Breaking the collateral barrier
Perhaps the most significant announcement for the business community was a radical shift in GEXIM’s lending policy. Recognizing that many high-potential SMEs are stifled by a lack of landed property, GEXIM has officially reduced loan collateral requirements.
Under the new framework, the bank will move toward “asset-based” and “cash-flow” lending. Instead of demanding traditional titles, GEXIM will now accept moveable assets, purchase orders, and export contracts as primary security. This move is designed to unlock millions of cedis for youth-led startups and women in agriculture who have historically been sidelined by the traditional banking sector.
Fueling the engine: US$71m in import levies
The bank’s ability to take these risks is backed by a formidable balance sheet. In a disclosure that underscores the scale of Ghana’s trade activity, the CEO revealed that the 0.75% import levy the primary funding source for the bank generated a record US$71 million in 2025.

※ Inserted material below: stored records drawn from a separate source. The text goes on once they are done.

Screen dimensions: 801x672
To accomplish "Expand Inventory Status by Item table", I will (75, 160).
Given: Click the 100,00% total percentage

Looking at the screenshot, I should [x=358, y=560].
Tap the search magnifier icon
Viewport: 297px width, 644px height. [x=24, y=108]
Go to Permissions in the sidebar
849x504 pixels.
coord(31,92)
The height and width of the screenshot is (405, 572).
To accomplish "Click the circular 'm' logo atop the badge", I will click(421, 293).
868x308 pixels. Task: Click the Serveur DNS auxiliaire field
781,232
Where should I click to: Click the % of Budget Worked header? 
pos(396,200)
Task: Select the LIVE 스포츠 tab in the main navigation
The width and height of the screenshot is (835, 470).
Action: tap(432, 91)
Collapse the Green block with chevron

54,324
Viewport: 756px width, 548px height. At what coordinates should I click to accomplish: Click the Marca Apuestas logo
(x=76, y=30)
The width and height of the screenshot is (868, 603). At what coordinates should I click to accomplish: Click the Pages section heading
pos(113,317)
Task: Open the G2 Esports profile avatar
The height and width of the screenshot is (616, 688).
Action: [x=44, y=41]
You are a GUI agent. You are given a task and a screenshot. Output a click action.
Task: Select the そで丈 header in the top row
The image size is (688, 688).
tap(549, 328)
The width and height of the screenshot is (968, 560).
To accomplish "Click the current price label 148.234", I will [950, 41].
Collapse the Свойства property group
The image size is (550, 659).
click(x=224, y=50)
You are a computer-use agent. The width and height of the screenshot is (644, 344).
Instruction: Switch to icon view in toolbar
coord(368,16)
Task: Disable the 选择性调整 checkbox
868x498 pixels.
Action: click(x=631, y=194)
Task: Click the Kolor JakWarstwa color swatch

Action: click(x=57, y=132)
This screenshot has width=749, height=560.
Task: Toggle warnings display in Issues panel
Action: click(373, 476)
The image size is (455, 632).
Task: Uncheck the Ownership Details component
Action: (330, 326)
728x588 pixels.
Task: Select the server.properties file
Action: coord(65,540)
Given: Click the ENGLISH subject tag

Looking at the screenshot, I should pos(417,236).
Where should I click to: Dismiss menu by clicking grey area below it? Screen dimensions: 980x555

This capital windfall is already being deployed back into the economy. During the forum, GEXIM signed a landmark Memorandum of Understanding (MoU) with five Ghanaian firms in the pharmaceutical, garment, and agro-processing sectors. These agreements are not merely financial; they include technical support to ensure these firms meet the stringent standards required to compete on the global stage.
The AfCFTA frontier
A high-level panel of experts at the forum turned the conversation toward the African Continental Free Trade Area (AfCFTA). With the secretariat headquartered in Accra, the consensus was clear: Ghana must transition from being a host to being a dominant player.
Strategies discussed for export growth included:
Value Addition: Moving away from raw cocoa and gold exports toward processed consumer goods.
Regional Hubs: Utilizing GEXIM funding to establish distribution warehouses in strategic AfCFTA markets like Kenya, Nigeria, and Egypt.
Standardization: Ensuring “Made in Ghana” becomes a global hallmark for quality.
The next decade
As GEXIM enters its second decade, it does so not just as a lender, but as a strategic architect of the “Golden Reset.” By lowering the barriers for SMEs, leveraging its US$71 million levy revenue, and aggressively pursuing the AfCFTA market, the bank is proving that the path to a stable Cedi and a prosperous Ghana is paved with exports.
For the Ghanaian entrepreneur, the message from GEXIM @10 is simple: The era of “collateral frustration” is ending, and the era of global expansion has begun.